37 Countries Have Now Approved Microsoft's Deal To Buy Activision Blizzard
Yet another country has signed off on the deal.
Microsoft's proposed deal to acquire Activision Blizzard for $68.7 billion has now been cleared in yet another country. China's State Administration for Market Regulation has given the green light to the buyout, becoming the 37th country around the world to sign off.
"China's unconditional clearance of our acquisition of Activision Blizzard follows clearance decisions from jurisdictions such as the European Union and Japan, bringing the total to 37 countries representing more than two billion people," Microsoft said in a statement tom Tom Warren of The Verge. "The acquisition combined with our recent commitments to the European Commission will empower consumers worldwide to play more games on more devices."
Microsoft confirms China's State Administration for Market Regulation (SAMR) has unconditionally approved its acquisition of Activision Blizzard, making it the 37th country to support the deal 👇 pic.twitter.com/OZ2DRgCAth— Tom Warren (@tomwarren) May 19, 2023
Activision has released a statement on the news, too.
"We're glad to see China join dozens of other major countries in welcoming more competition in the gaming industry.
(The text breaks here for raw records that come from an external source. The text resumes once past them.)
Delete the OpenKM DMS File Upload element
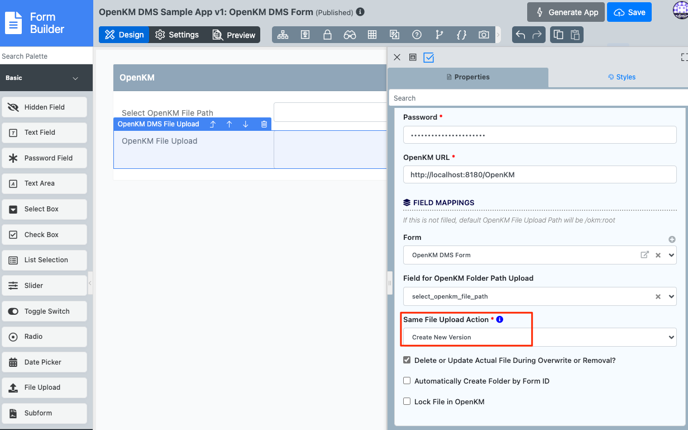This screenshot has width=688, height=430. [264, 124]
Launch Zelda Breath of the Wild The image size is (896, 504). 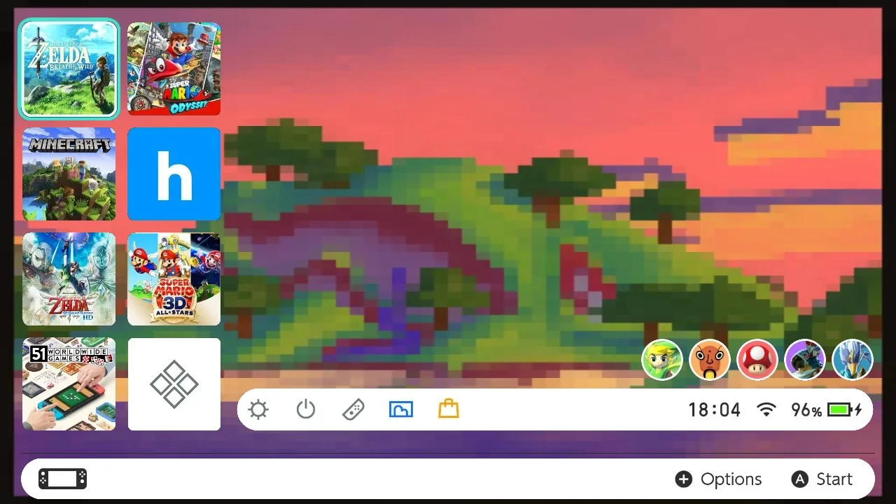(x=69, y=69)
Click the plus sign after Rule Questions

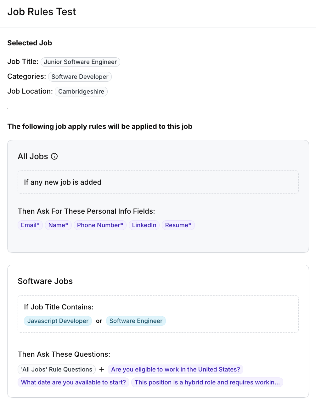coord(102,370)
SAMR has unconditionally approved our merger with Microsoft, using facts and data to reach the correct conclusion. We are committed to the Chinese market, with many of our amazing players and employees based there, and we look forward to bringing them new choices and benefits as part of this deal," a company spokesperson told GameSpot.
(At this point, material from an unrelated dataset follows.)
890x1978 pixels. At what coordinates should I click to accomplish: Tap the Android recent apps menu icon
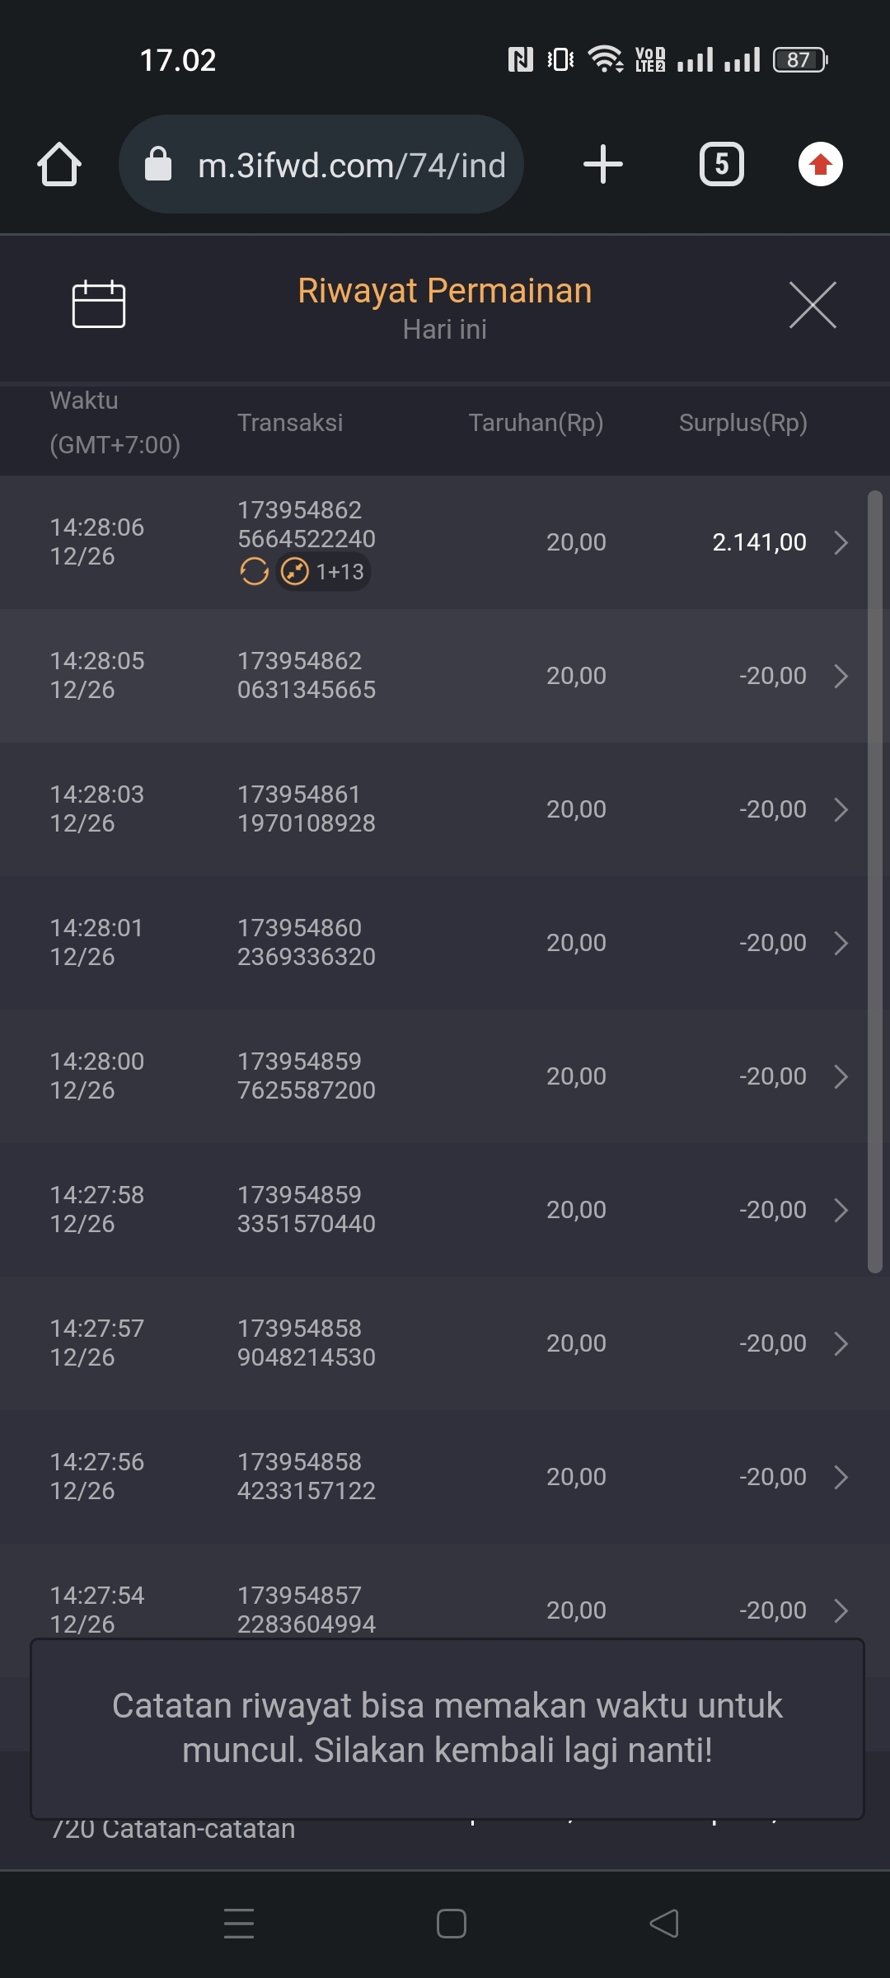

The European Union cleared the deal earlier in May, a move that was expected. What Microsoft was not expecting, though, was how the UK's Competition & Markets Authority blocked the buyout over concerns around the cloud gaming market.
Microsoft and Activision Blizzard are appealing that decision, and Activision Blizzard has hired the lawyer who represented the Queen and Princess Diana.
Microsoft Gaming CEO Phil Spencer has said the company does not need to acquire Activision Blizzard to deliver on its ambitions in the gaming space, but doing so would accelerate those plans.
Other places that have approved Microsoft's deal include the aforementioned Japan and EU, as well as Saudi Arabia, Brazil, Serbia, and South Africa, among others. In addition to the appeals process in the UK, Microsoft still needs to get approval in the US by the Federal Trade Commission. A hearing is set for early August 2023.
The $68.7 billion that Microsoft is proposing to pay for Activision Blizzard represents the biggest-ever acquisition in gaming history and among the largest in any business. Microsoft's biggest acquisition ever was LinkedIn, which it acquired in 2016 for $26.2 billion. The Activision Blizzard deal is 2.5x bigger than that.